Task to complete:
All the entries that follow must be written out again exactly.

::: Input data :::

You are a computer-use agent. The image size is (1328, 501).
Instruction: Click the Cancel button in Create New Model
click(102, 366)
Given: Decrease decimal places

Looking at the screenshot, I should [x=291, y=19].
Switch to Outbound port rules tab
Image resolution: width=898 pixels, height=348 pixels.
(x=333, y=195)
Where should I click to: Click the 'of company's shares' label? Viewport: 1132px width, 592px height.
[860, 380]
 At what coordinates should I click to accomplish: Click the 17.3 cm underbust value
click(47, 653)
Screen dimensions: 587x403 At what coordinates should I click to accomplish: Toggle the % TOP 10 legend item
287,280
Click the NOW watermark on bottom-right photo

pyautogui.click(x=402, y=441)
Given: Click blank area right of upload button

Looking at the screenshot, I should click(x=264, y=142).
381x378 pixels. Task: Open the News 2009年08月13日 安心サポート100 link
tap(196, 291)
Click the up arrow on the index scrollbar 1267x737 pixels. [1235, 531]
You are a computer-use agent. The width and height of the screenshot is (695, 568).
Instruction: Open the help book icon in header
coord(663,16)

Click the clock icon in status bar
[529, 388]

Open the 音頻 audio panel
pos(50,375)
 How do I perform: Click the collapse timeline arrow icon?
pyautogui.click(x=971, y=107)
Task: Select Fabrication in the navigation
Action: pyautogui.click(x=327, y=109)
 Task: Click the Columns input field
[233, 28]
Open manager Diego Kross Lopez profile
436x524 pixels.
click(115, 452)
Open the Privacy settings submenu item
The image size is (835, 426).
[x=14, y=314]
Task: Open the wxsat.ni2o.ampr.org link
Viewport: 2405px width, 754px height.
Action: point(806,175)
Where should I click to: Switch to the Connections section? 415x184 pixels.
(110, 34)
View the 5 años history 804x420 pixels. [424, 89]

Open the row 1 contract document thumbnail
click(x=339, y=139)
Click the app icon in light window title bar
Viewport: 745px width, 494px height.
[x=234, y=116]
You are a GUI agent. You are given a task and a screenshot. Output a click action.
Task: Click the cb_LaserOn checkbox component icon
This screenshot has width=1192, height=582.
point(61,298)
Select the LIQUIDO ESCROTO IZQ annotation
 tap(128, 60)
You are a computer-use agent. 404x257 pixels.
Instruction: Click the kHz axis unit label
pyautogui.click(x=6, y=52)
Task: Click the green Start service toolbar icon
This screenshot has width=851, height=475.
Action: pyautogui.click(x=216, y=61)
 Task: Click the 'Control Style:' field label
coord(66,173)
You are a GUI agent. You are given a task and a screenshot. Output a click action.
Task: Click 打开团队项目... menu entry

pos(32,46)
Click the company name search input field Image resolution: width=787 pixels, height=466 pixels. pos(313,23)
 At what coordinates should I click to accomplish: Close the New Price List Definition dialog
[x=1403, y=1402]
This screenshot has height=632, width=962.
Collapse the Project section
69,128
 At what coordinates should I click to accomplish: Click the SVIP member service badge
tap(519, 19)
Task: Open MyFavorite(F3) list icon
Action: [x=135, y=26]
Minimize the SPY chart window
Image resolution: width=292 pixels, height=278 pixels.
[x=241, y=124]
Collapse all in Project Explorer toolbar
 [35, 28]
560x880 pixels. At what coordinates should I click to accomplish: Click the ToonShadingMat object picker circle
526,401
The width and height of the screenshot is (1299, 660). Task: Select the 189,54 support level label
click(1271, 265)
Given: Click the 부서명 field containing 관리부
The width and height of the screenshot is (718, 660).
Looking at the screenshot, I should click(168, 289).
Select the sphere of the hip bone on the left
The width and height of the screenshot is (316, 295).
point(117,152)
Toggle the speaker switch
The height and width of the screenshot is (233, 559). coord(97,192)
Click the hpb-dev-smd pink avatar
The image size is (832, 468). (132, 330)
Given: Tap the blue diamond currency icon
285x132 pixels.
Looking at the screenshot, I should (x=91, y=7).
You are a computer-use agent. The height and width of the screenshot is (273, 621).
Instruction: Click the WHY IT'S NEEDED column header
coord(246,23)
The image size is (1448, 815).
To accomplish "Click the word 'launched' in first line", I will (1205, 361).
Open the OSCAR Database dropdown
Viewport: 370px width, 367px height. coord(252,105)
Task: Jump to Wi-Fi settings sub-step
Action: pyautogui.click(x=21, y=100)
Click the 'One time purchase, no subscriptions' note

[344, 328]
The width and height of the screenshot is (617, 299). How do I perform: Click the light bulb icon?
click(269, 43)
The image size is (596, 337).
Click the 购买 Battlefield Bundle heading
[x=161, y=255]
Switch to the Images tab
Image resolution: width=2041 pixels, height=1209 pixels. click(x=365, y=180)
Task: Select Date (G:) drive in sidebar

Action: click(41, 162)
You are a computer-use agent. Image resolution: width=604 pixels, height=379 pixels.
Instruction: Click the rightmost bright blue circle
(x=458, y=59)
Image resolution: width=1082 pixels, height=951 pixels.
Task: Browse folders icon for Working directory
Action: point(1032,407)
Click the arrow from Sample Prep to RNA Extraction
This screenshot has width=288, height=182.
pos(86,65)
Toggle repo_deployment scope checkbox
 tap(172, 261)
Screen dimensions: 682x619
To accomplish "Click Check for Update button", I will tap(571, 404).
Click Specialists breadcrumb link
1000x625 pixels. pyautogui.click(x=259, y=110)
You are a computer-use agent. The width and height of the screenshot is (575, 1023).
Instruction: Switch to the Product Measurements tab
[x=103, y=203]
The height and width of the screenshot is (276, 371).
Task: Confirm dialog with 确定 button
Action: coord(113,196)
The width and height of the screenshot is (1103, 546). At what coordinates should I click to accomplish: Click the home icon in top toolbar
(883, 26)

:::

Exercise response:
You are a computer-use agent. The image size is (1328, 501).
Instruction: Click the Cancel button in Create New Model
click(102, 366)
Given: Decrease decimal places

Looking at the screenshot, I should [x=291, y=19].
Switch to Outbound port rules tab
Image resolution: width=898 pixels, height=348 pixels.
(x=333, y=195)
Where should I click to: Click the 'of company's shares' label? Viewport: 1132px width, 592px height.
[860, 380]
 At what coordinates should I click to accomplish: Click the 17.3 cm underbust value
click(47, 653)
Screen dimensions: 587x403 At what coordinates should I click to accomplish: Toggle the % TOP 10 legend item
287,280
Click the NOW watermark on bottom-right photo

pyautogui.click(x=402, y=441)
Given: Click blank area right of upload button

Looking at the screenshot, I should click(x=264, y=142).
381x378 pixels. Task: Open the News 2009年08月13日 安心サポート100 link
tap(196, 291)
Click the up arrow on the index scrollbar 1267x737 pixels. [1235, 531]
You are a computer-use agent. The width and height of the screenshot is (695, 568).
Instruction: Open the help book icon in header
coord(663,16)

Click the clock icon in status bar
[529, 388]

Open the 音頻 audio panel
pos(50,375)
 How do I perform: Click the collapse timeline arrow icon?
pyautogui.click(x=971, y=107)
Task: Select Fabrication in the navigation
Action: pyautogui.click(x=327, y=109)
 Task: Click the Columns input field
[233, 28]
Open manager Diego Kross Lopez profile
436x524 pixels.
click(115, 452)
Open the Privacy settings submenu item
The image size is (835, 426).
[x=14, y=314]
Task: Open the wxsat.ni2o.ampr.org link
Viewport: 2405px width, 754px height.
Action: point(806,175)
Where should I click to: Switch to the Connections section? 415x184 pixels.
(110, 34)
View the 5 años history 804x420 pixels. [424, 89]

Open the row 1 contract document thumbnail
click(x=339, y=139)
Click the app icon in light window title bar
Viewport: 745px width, 494px height.
[x=234, y=116]
You are a GUI agent. You are given a task and a screenshot. Output a click action.
Task: Click the cb_LaserOn checkbox component icon
This screenshot has width=1192, height=582.
point(61,298)
Select the LIQUIDO ESCROTO IZQ annotation
 tap(128, 60)
You are a computer-use agent. 404x257 pixels.
Instruction: Click the kHz axis unit label
pyautogui.click(x=6, y=52)
Task: Click the green Start service toolbar icon
This screenshot has width=851, height=475.
Action: pyautogui.click(x=216, y=61)
 Task: Click the 'Control Style:' field label
coord(66,173)
You are a GUI agent. You are given a task and a screenshot. Output a click action.
Task: Click 打开团队项目... menu entry

pos(32,46)
Click the company name search input field Image resolution: width=787 pixels, height=466 pixels. pos(313,23)
 At what coordinates should I click to accomplish: Close the New Price List Definition dialog
[x=1403, y=1402]
This screenshot has height=632, width=962.
Collapse the Project section
69,128
 At what coordinates should I click to accomplish: Click the SVIP member service badge
tap(519, 19)
Task: Open MyFavorite(F3) list icon
Action: [x=135, y=26]
Minimize the SPY chart window
Image resolution: width=292 pixels, height=278 pixels.
[x=241, y=124]
Collapse all in Project Explorer toolbar
 [35, 28]
560x880 pixels. At what coordinates should I click to accomplish: Click the ToonShadingMat object picker circle
526,401
The width and height of the screenshot is (1299, 660). Task: Select the 189,54 support level label
click(1271, 265)
Given: Click the 부서명 field containing 관리부
The width and height of the screenshot is (718, 660).
Looking at the screenshot, I should click(168, 289).
Select the sphere of the hip bone on the left
The width and height of the screenshot is (316, 295).
point(117,152)
Toggle the speaker switch
The height and width of the screenshot is (233, 559). coord(97,192)
Click the hpb-dev-smd pink avatar
The image size is (832, 468). (132, 330)
Given: Tap the blue diamond currency icon
285x132 pixels.
Looking at the screenshot, I should (x=91, y=7).
You are a computer-use agent. The height and width of the screenshot is (273, 621).
Instruction: Click the WHY IT'S NEEDED column header
coord(246,23)
The image size is (1448, 815).
To accomplish "Click the word 'launched' in first line", I will (1205, 361).
Open the OSCAR Database dropdown
Viewport: 370px width, 367px height. coord(252,105)
Task: Jump to Wi-Fi settings sub-step
Action: pyautogui.click(x=21, y=100)
Click the 'One time purchase, no subscriptions' note

[344, 328]
The width and height of the screenshot is (617, 299). How do I perform: Click the light bulb icon?
click(269, 43)
The image size is (596, 337).
Click the 购买 Battlefield Bundle heading
[x=161, y=255]
Switch to the Images tab
Image resolution: width=2041 pixels, height=1209 pixels. click(x=365, y=180)
Task: Select Date (G:) drive in sidebar

Action: click(41, 162)
You are a computer-use agent. Image resolution: width=604 pixels, height=379 pixels.
Instruction: Click the rightmost bright blue circle
(x=458, y=59)
Image resolution: width=1082 pixels, height=951 pixels.
Task: Browse folders icon for Working directory
Action: point(1032,407)
Click the arrow from Sample Prep to RNA Extraction
This screenshot has width=288, height=182.
pos(86,65)
Toggle repo_deployment scope checkbox
 tap(172, 261)
Screen dimensions: 682x619
To accomplish "Click Check for Update button", I will tap(571, 404).
Click Specialists breadcrumb link
1000x625 pixels. pyautogui.click(x=259, y=110)
You are a computer-use agent. The width and height of the screenshot is (575, 1023).
Instruction: Switch to the Product Measurements tab
[x=103, y=203]
The height and width of the screenshot is (276, 371).
Task: Confirm dialog with 确定 button
Action: coord(113,196)
The width and height of the screenshot is (1103, 546). At what coordinates should I click to accomplish: Click the home icon in top toolbar
(883, 26)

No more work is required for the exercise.